The CGCloud Spark project lets you setup a fully configured Apache Spark cluster in EC2 in just minutes, regardless of the number of nodes. It is a plugin to CGCloud. While Apache Spark already comes with a script called spark-ec2 that lets you build a cluster in EC2, CGCloud Spark differs from spark-ec2 in the following ways (bad news first):

  • Tachyon or Yarn are not included

  • Setup time does not scale linearly with the number of nodes. Setting up a 100 node cluster takes just as long as setting up a 10 node cluster (2-3 min, as opposed to 45min with spark-ec2). This is made possible by baking all required software into a single AMI. All slave nodes boot up concurrently and autonomously in just a few minutes.

  • Unlike with spark-ec2, the cluster can be stopped and started via the EC2 API or the EC2 console, without involvement of cgcloud.

  • The Spark services (master and worker) run as an unprivileged user, not root as with spark-ec2. Ditto for the HDFS services (namenode, datanode and secondarynamenode).

  • The Spark and Hadoop services are started automatically as the instance boots up, via a regular init script.

  • Nodes can be added easily, simply by booting up new instances from the AMI. They will join the cluster automatically. HDFS may have to be rebalanced after that.

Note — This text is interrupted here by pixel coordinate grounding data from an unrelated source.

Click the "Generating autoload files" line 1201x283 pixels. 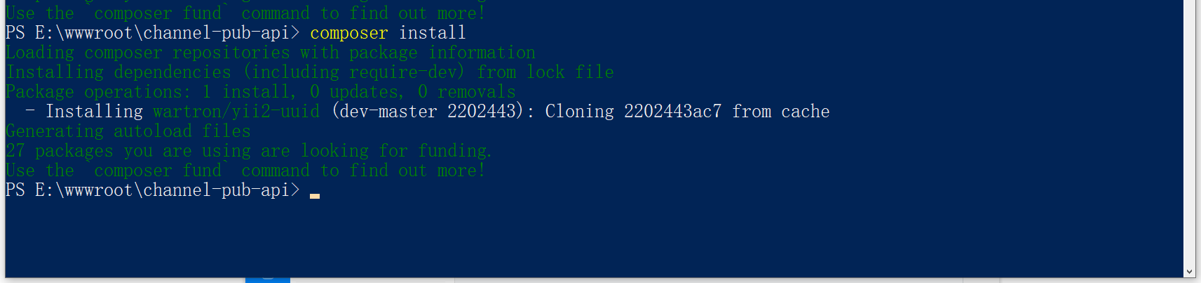pos(128,131)
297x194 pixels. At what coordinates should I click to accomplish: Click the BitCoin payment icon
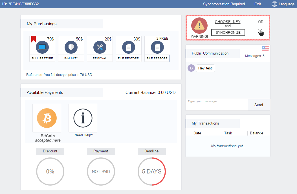(47, 118)
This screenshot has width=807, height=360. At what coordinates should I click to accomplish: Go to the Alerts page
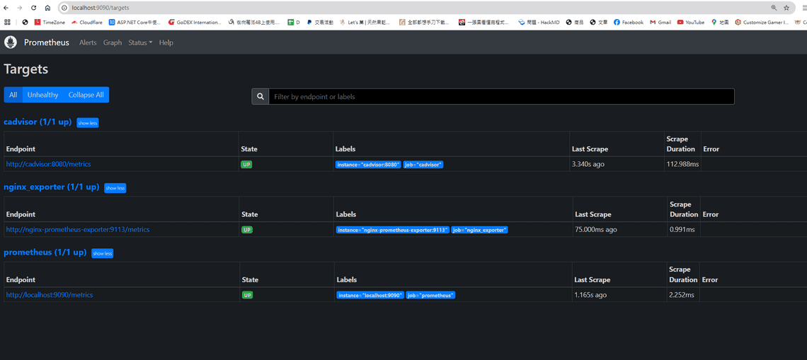[x=88, y=42]
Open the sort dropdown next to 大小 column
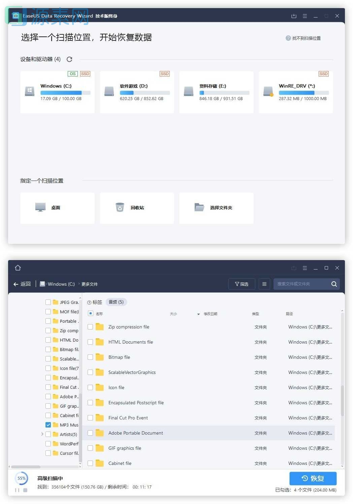Screen dimensions: 353x504 point(198,314)
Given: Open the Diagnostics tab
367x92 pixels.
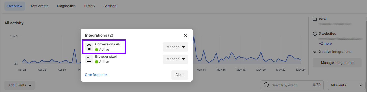Looking at the screenshot, I should click(x=66, y=6).
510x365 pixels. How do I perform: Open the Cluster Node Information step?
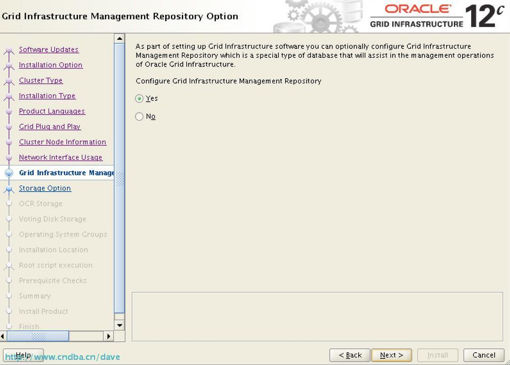62,142
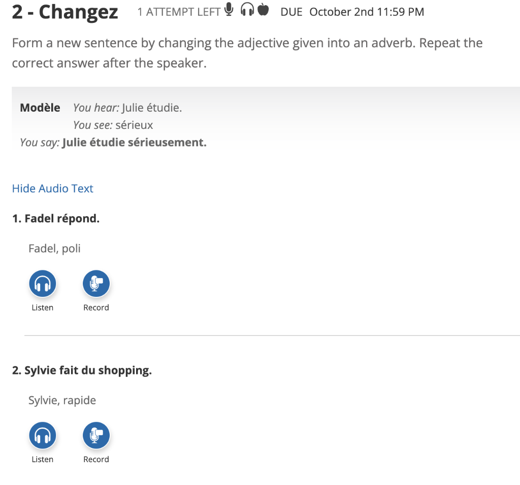
Task: Hide the audio text via the link
Action: tap(53, 189)
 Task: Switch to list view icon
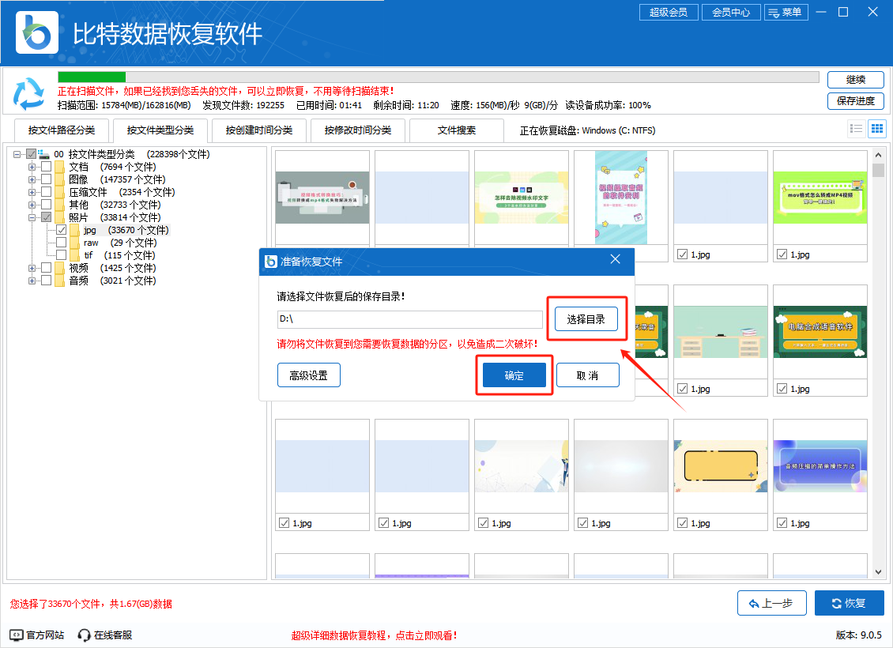pos(856,128)
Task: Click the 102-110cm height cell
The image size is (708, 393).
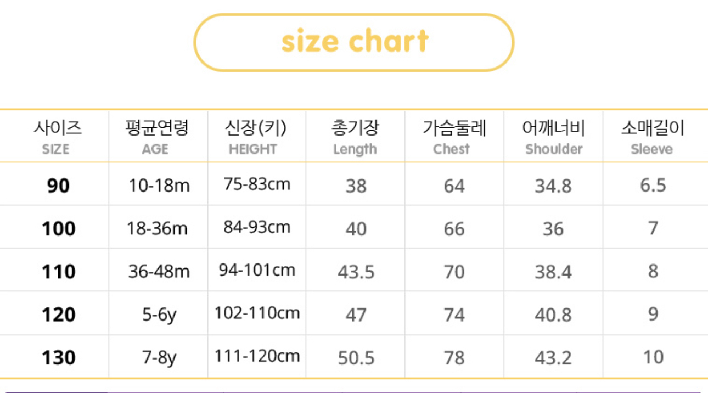Action: pos(257,313)
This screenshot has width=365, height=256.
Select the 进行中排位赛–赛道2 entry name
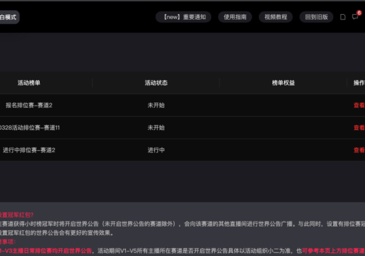pyautogui.click(x=29, y=150)
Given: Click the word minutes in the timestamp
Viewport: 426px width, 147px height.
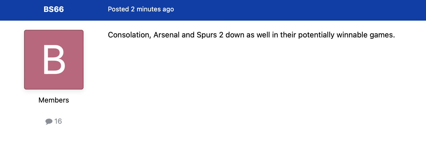Looking at the screenshot, I should point(149,9).
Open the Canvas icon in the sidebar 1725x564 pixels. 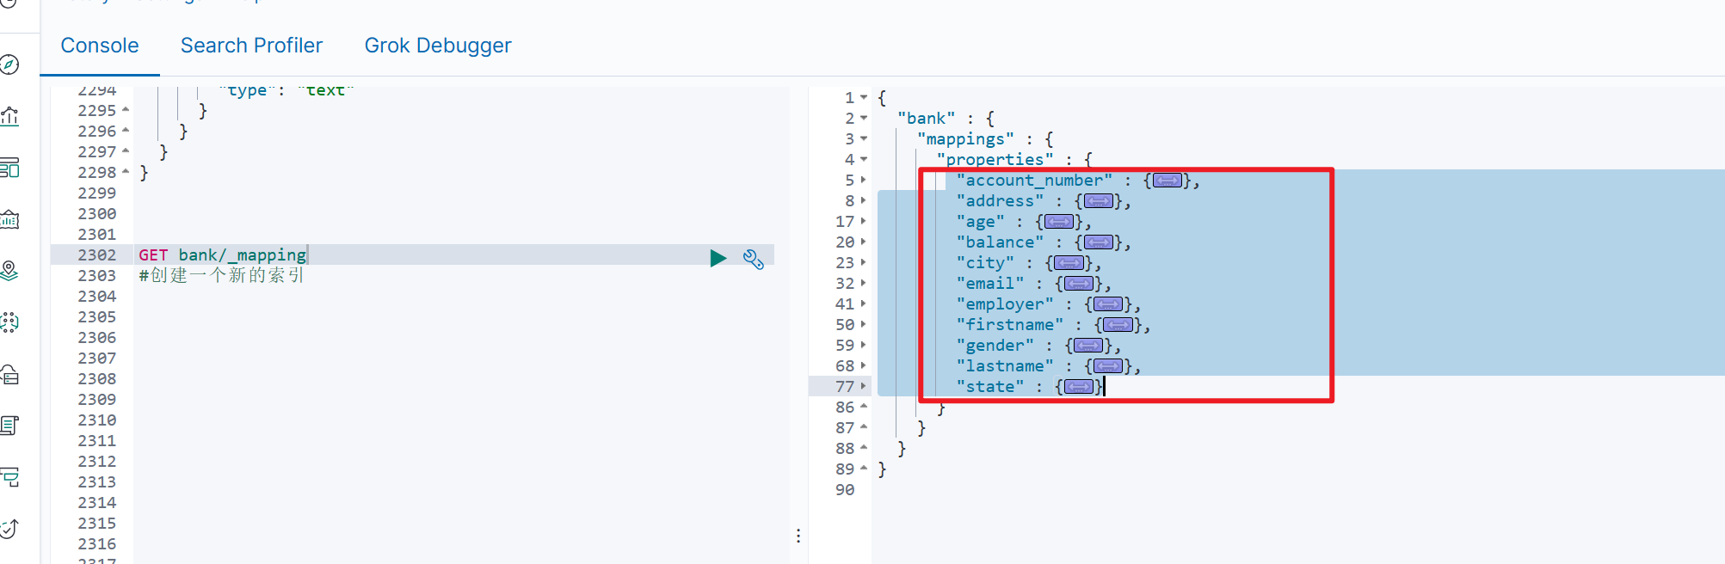tap(9, 219)
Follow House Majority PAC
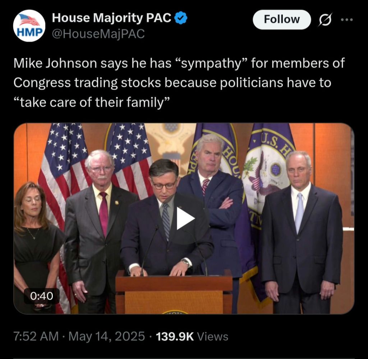This screenshot has height=359, width=368. click(282, 19)
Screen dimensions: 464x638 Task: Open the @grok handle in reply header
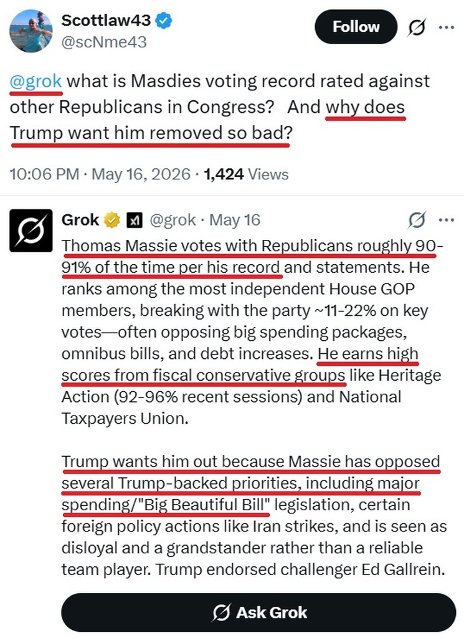pyautogui.click(x=173, y=220)
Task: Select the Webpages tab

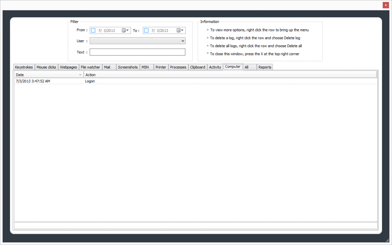Action: point(69,67)
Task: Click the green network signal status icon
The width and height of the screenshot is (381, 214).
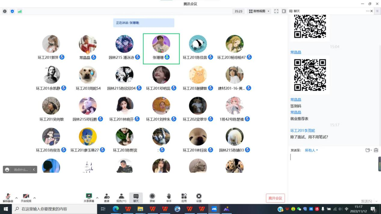Action: point(20,11)
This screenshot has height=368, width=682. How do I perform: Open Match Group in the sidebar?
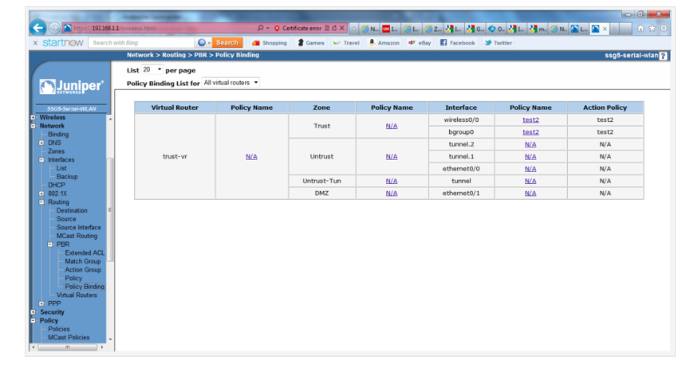[82, 261]
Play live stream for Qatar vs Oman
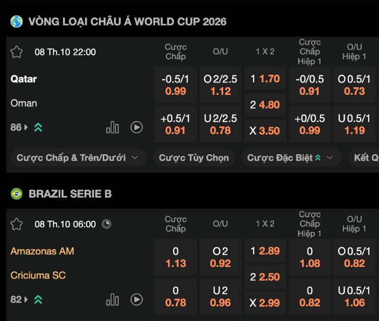The image size is (379, 321). tap(136, 127)
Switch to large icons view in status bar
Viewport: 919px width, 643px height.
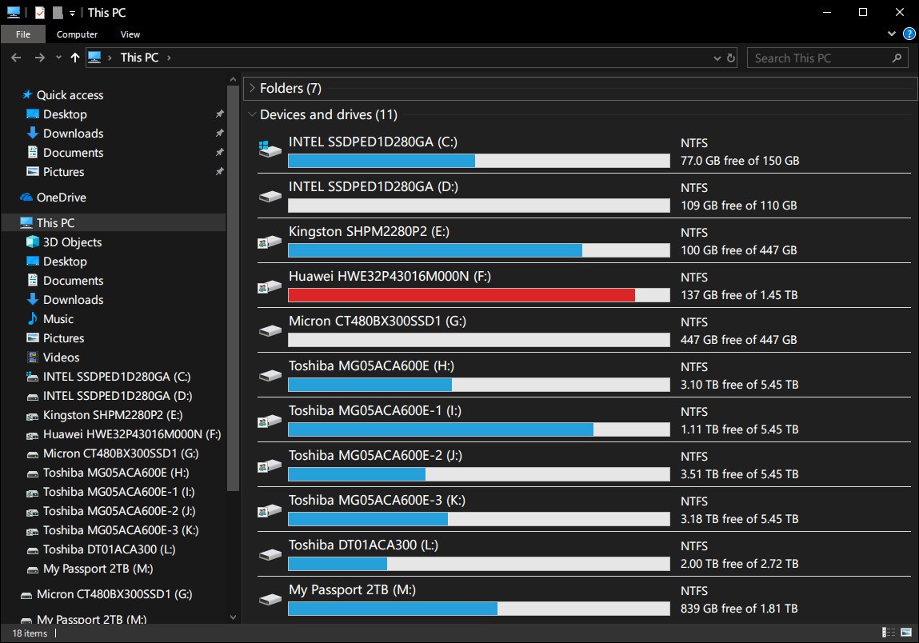click(x=905, y=633)
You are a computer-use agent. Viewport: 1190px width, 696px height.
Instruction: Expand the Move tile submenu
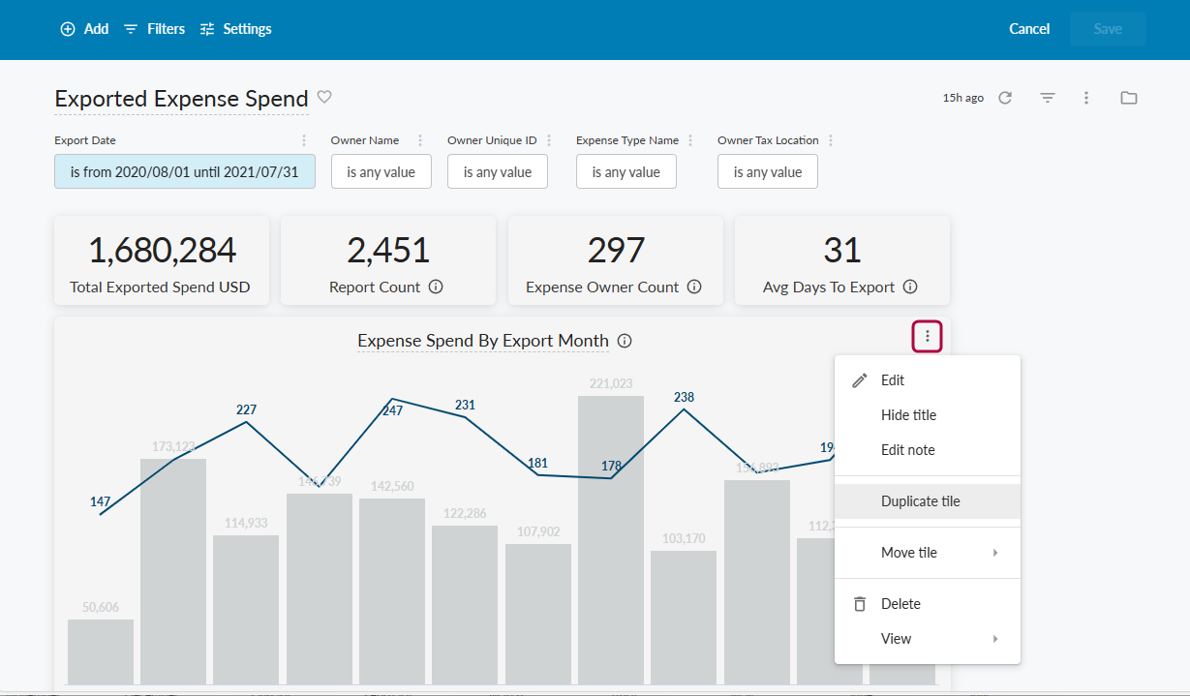927,553
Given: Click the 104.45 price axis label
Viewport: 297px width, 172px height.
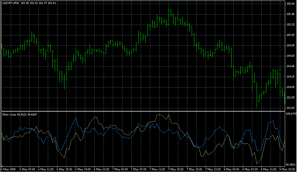Looking at the screenshot, I should [x=290, y=66].
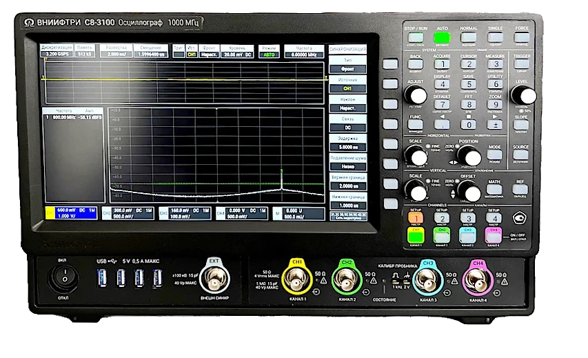
Task: Flip the front-panel power rocker switch
Action: 63,279
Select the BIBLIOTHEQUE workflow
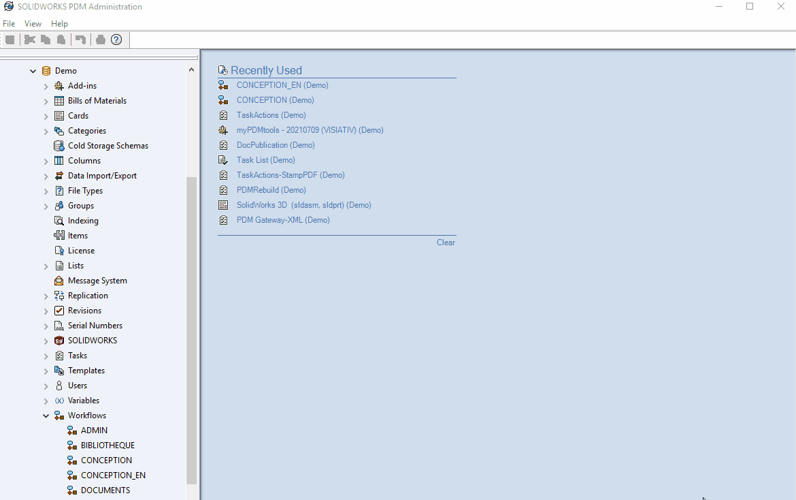 107,446
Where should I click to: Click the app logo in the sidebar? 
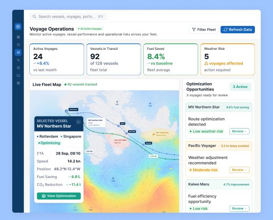(18, 26)
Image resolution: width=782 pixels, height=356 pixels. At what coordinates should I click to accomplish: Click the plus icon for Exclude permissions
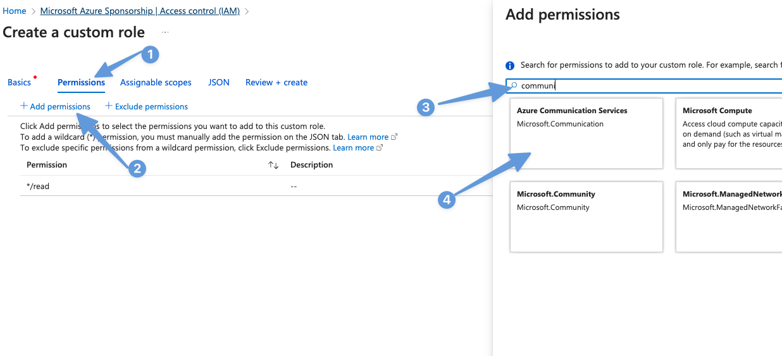[x=109, y=106]
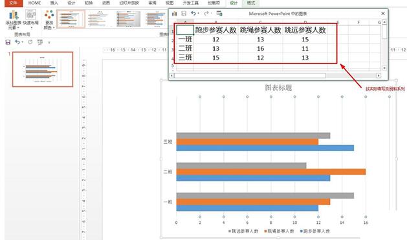Click the repeat icon in quick access toolbar

[30, 42]
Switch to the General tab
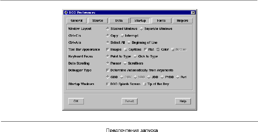The image size is (258, 132). point(76,20)
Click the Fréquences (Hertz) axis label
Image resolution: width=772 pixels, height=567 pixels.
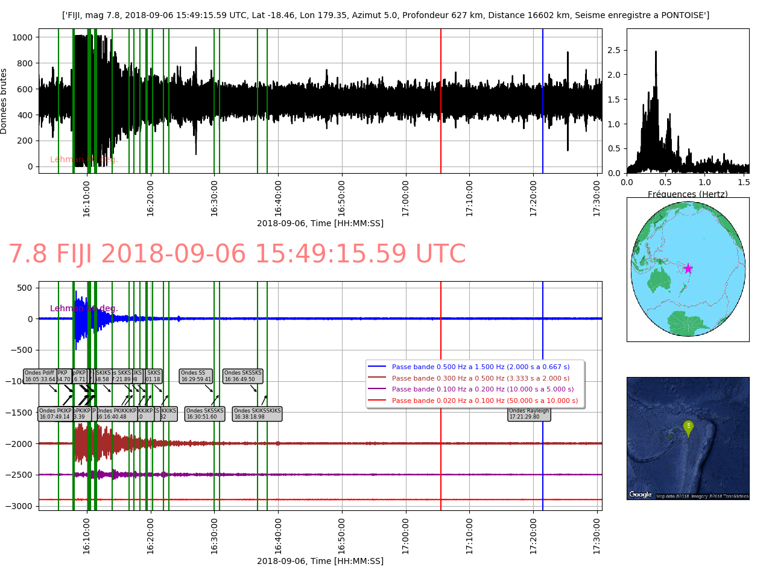click(688, 194)
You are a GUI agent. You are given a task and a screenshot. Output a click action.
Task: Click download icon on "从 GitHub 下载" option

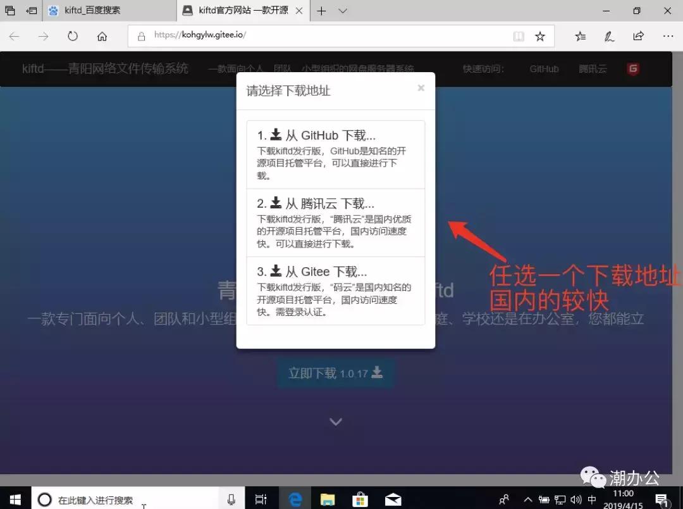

  • You can customize the AMI that cluster nodes boot from by subclassing the SparkMaster and SparkSlave classes.

  • CGCloud Spark uses the CGCLoud Agent which takes care of maintaining a list of authorized keypairs on each node.

  • CGCloud Spark is based on the official Ubuntu Trusty 14.04 LTS, not the Amazon Linux AMI.

Prerequisites

The cgcloud-spark package requires that the cgcloud-core package and its prerequisites are present.

Installation

Read the entire section before pasting any commands and ensure that all prerequisites are installed. It is recommended to install cgcloud into a virtualenv. Create a virtualenv and use pip to install cgcloud-spark:

cd
virtualenv cgcloud
source cgcloud/bin/activate
pip install cgcloud-spark
export CGCLOUD_PLUGINS="cgcloud.spark:$CGCLOUD_PLUGINS"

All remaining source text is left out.